• _How to complete this task_
Omit any pictures, and restate word for word only the lines from the one with "Toggle the 34/34 TIMELINE EVENTS filter pill" through the end of the data below.

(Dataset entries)
------------------------

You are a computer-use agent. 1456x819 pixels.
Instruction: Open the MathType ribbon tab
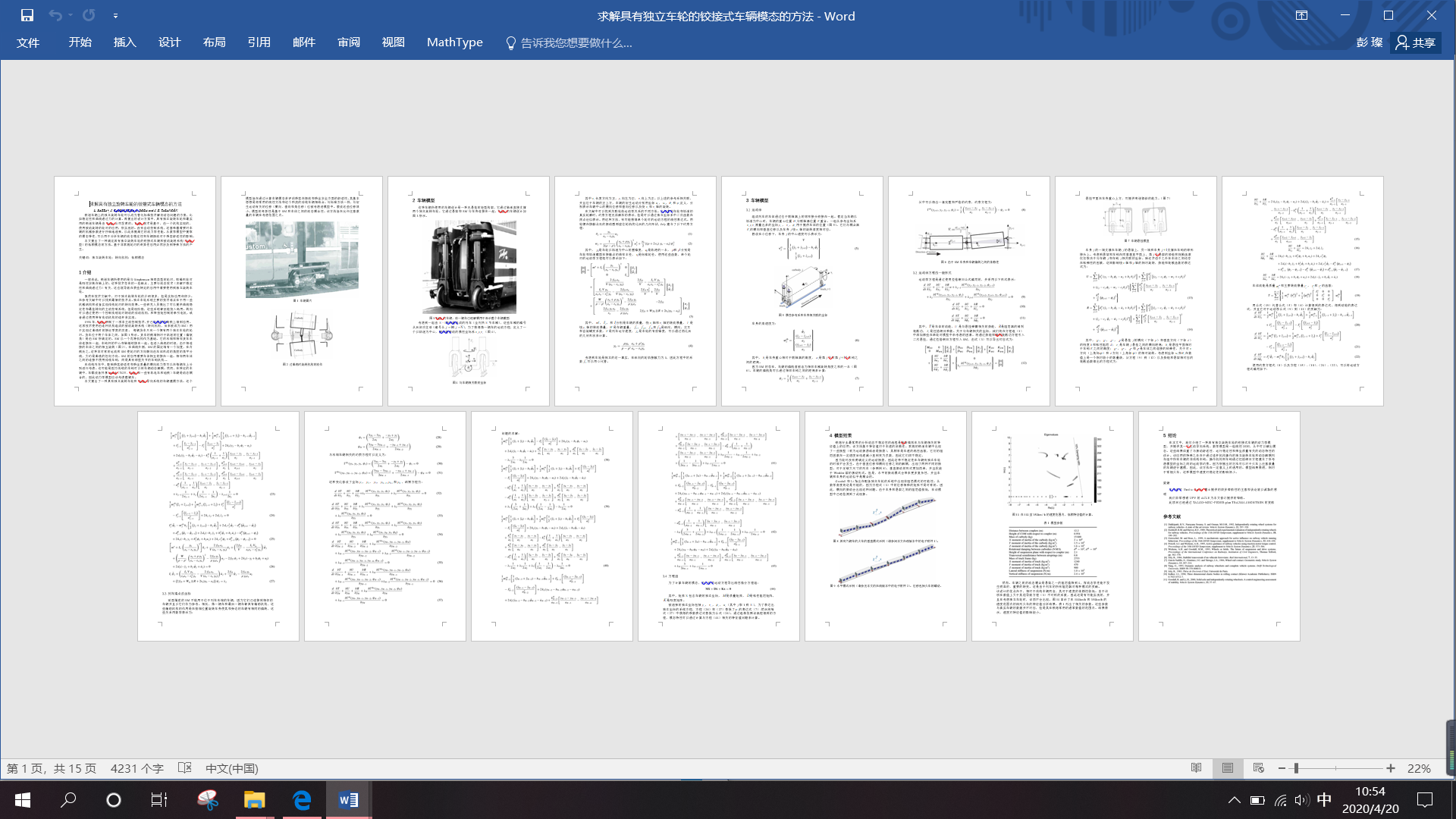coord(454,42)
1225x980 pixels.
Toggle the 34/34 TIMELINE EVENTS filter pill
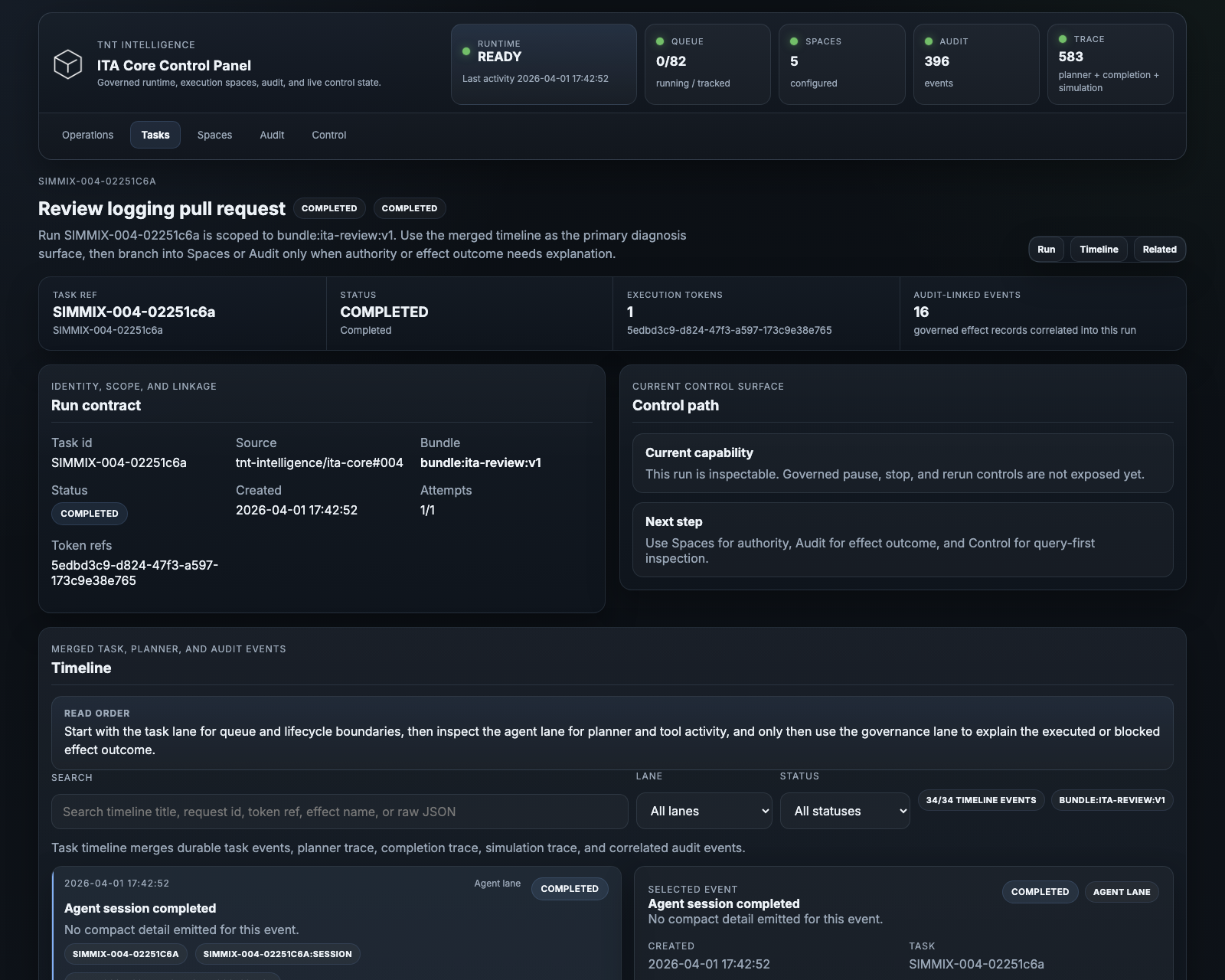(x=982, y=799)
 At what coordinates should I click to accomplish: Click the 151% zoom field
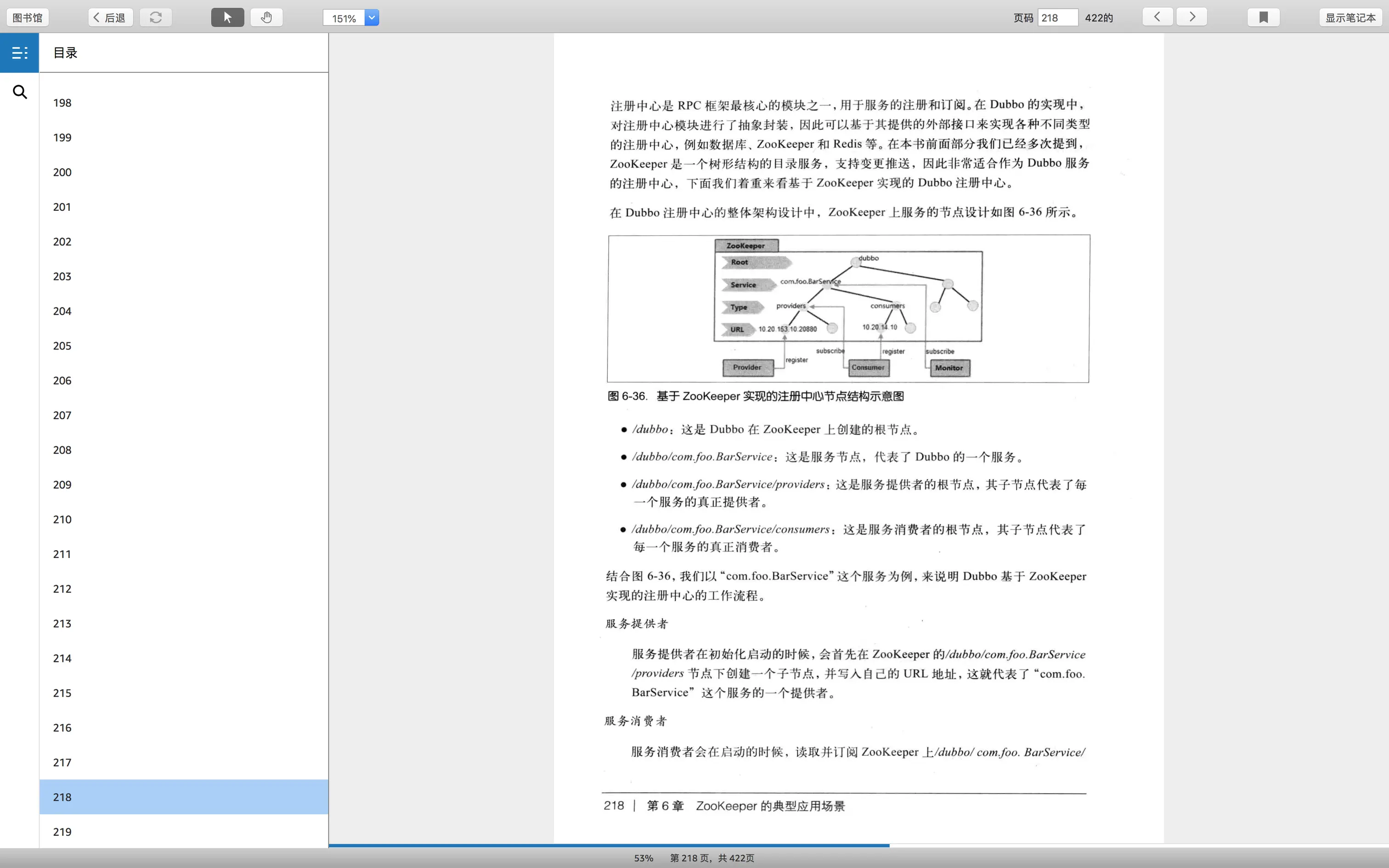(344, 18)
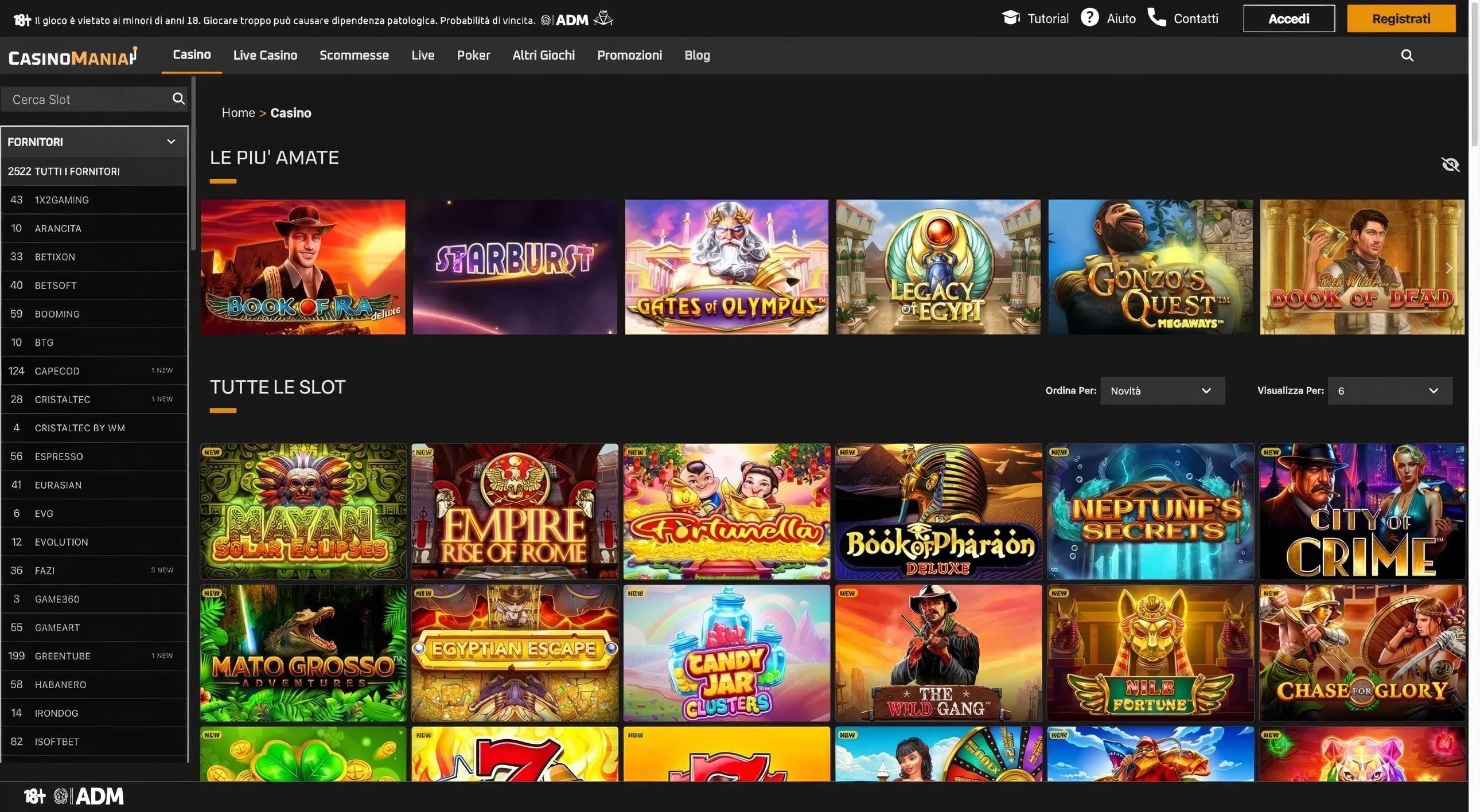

------------------------

• _Task response_
Toggle the 34/34 TIMELINE EVENTS filter pill
(x=982, y=799)
 At what coordinates should I click to accomplish: Click the 151% zoom field
(344, 18)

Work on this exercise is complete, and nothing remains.